▸ **Problem statement**: Format the lines from the one containing "This screenshot has width=1024, height=1176." through the one containing "Open the Facebook", inclusive, as a JSON list of strings with one string per line and blank lines omitted.

[Word and element pointing entries]
--- start ---

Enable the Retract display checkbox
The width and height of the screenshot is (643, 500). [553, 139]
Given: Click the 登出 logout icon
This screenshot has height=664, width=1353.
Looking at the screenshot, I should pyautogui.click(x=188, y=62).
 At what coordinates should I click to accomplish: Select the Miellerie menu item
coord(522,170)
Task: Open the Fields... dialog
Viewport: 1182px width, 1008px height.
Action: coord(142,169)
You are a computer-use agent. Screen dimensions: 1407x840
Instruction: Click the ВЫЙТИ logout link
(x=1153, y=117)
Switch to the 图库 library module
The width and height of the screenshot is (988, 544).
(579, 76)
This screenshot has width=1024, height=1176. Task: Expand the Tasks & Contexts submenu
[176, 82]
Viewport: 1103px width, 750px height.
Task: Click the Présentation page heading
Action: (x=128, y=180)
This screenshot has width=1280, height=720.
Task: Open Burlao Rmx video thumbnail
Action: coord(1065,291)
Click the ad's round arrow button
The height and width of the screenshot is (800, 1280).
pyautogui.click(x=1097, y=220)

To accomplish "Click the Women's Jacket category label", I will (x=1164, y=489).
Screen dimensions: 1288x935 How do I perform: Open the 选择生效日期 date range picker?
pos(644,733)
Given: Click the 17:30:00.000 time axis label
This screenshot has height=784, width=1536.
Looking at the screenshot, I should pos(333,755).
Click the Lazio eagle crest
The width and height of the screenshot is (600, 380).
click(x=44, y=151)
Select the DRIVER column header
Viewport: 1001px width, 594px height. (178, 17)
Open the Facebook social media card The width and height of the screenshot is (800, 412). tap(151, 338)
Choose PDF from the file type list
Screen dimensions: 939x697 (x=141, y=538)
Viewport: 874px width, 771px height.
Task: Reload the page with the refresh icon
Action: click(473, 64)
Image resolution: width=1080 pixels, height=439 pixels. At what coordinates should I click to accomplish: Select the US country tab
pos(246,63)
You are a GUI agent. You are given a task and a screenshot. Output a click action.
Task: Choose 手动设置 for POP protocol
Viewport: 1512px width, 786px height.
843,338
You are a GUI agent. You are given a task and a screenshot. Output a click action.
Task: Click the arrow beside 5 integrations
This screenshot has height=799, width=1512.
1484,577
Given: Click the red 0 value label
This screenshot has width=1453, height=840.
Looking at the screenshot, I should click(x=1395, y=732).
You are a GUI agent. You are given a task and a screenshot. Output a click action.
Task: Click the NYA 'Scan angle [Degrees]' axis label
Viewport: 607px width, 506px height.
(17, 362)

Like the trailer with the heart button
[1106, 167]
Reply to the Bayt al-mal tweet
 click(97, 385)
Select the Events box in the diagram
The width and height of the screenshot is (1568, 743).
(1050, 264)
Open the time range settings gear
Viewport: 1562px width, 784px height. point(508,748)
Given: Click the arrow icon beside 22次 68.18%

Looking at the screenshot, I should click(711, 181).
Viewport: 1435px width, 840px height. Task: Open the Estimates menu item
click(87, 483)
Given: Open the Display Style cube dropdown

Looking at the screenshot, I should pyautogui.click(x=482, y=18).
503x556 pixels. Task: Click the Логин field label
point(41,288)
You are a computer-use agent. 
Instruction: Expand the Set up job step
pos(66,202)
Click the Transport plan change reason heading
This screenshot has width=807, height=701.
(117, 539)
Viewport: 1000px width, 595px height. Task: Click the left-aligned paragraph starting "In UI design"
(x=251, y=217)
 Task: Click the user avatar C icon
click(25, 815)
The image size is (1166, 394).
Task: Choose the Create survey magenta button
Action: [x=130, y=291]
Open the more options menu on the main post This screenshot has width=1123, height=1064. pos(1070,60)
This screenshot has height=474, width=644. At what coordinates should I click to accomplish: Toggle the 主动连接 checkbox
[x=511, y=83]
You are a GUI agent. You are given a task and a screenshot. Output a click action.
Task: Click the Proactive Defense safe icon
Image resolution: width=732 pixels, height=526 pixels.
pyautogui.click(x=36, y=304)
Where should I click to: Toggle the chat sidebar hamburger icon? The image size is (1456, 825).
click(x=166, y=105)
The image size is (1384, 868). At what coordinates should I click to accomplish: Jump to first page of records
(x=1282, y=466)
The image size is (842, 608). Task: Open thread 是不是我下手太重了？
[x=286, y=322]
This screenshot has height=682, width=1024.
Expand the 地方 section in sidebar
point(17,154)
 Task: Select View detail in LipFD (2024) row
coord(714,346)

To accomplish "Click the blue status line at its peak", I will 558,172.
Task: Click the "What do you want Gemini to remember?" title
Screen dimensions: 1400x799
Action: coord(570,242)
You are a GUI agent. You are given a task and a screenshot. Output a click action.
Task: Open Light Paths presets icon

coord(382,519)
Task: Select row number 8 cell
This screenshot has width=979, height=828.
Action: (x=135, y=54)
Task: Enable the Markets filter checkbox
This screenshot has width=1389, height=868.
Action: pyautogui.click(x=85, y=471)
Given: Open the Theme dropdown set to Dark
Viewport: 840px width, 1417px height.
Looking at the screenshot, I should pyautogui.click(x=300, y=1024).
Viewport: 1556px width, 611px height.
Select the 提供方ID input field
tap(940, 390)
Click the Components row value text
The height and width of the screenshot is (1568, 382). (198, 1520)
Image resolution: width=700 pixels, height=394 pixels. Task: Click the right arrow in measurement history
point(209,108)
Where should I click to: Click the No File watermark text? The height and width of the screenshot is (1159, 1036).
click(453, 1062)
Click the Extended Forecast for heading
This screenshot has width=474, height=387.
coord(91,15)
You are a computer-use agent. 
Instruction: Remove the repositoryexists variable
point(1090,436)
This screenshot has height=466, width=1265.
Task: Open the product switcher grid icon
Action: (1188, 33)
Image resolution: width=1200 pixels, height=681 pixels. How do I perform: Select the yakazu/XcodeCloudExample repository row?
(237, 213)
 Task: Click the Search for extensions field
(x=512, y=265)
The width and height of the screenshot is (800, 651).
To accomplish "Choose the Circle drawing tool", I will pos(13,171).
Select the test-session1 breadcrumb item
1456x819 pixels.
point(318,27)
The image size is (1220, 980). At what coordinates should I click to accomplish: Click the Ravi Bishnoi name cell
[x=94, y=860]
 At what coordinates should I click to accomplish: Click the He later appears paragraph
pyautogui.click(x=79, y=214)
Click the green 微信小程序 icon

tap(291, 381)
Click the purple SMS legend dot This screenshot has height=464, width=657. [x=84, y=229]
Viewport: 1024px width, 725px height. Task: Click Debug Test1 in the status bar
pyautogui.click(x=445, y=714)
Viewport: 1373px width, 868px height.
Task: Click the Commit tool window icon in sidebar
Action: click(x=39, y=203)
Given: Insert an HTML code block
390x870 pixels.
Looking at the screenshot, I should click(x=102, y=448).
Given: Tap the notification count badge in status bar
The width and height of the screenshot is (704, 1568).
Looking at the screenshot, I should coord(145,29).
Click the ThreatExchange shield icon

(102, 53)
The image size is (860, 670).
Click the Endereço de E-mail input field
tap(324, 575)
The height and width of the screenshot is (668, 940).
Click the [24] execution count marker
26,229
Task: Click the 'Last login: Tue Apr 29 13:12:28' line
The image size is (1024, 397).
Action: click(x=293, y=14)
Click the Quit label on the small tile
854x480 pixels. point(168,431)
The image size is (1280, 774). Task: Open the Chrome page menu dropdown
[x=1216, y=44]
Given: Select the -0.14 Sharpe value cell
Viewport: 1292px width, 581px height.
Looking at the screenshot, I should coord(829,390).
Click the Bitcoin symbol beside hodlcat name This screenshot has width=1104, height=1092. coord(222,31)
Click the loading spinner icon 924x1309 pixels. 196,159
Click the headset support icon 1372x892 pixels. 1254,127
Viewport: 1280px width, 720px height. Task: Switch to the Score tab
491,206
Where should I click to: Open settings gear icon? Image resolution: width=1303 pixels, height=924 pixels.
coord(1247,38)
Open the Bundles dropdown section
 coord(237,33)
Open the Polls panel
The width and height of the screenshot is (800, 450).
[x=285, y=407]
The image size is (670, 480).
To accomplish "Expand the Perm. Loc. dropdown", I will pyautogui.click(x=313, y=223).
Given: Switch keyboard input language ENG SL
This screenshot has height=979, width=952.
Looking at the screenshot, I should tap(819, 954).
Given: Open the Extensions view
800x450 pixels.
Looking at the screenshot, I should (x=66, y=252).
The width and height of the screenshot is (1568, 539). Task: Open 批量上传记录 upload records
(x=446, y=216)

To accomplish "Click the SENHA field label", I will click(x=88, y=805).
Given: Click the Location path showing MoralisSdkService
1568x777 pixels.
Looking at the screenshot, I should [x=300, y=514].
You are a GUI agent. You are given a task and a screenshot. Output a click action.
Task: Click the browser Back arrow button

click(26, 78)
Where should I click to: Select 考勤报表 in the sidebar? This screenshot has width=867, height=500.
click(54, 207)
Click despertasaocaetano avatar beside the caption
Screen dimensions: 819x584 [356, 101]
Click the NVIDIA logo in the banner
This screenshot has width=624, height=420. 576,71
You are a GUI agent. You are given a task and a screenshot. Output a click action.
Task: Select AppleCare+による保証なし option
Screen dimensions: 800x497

--- end ---

▸ **Correct output**:
[
  "This screenshot has width=1024, height=1176. Task: Expand the Tasks & Contexts submenu",
  "[176, 82]",
  "Viewport: 1103px width, 750px height.",
  "Task: Click the Présentation page heading",
  "Action: (x=128, y=180)",
  "This screenshot has width=1280, height=720.",
  "Task: Open Burlao Rmx video thumbnail",
  "Action: coord(1065,291)",
  "Click the ad's round arrow button",
  "The height and width of the screenshot is (800, 1280).",
  "pyautogui.click(x=1097, y=220)",
  "To accomplish \"Click the Women's Jacket category label\", I will (x=1164, y=489).",
  "Screen dimensions: 1288x935 How do I perform: Open the 选择生效日期 date range picker?",
  "pos(644,733)",
  "Given: Click the 17:30:00.000 time axis label",
  "This screenshot has height=784, width=1536.",
  "Looking at the screenshot, I should pos(333,755).",
  "Click the Lazio eagle crest",
  "The width and height of the screenshot is (600, 380).",
  "click(x=44, y=151)",
  "Select the DRIVER column header",
  "Viewport: 1001px width, 594px height. (178, 17)",
  "Open the Facebook social media card The width and height of the screenshot is (800, 412). tap(151, 338)"
]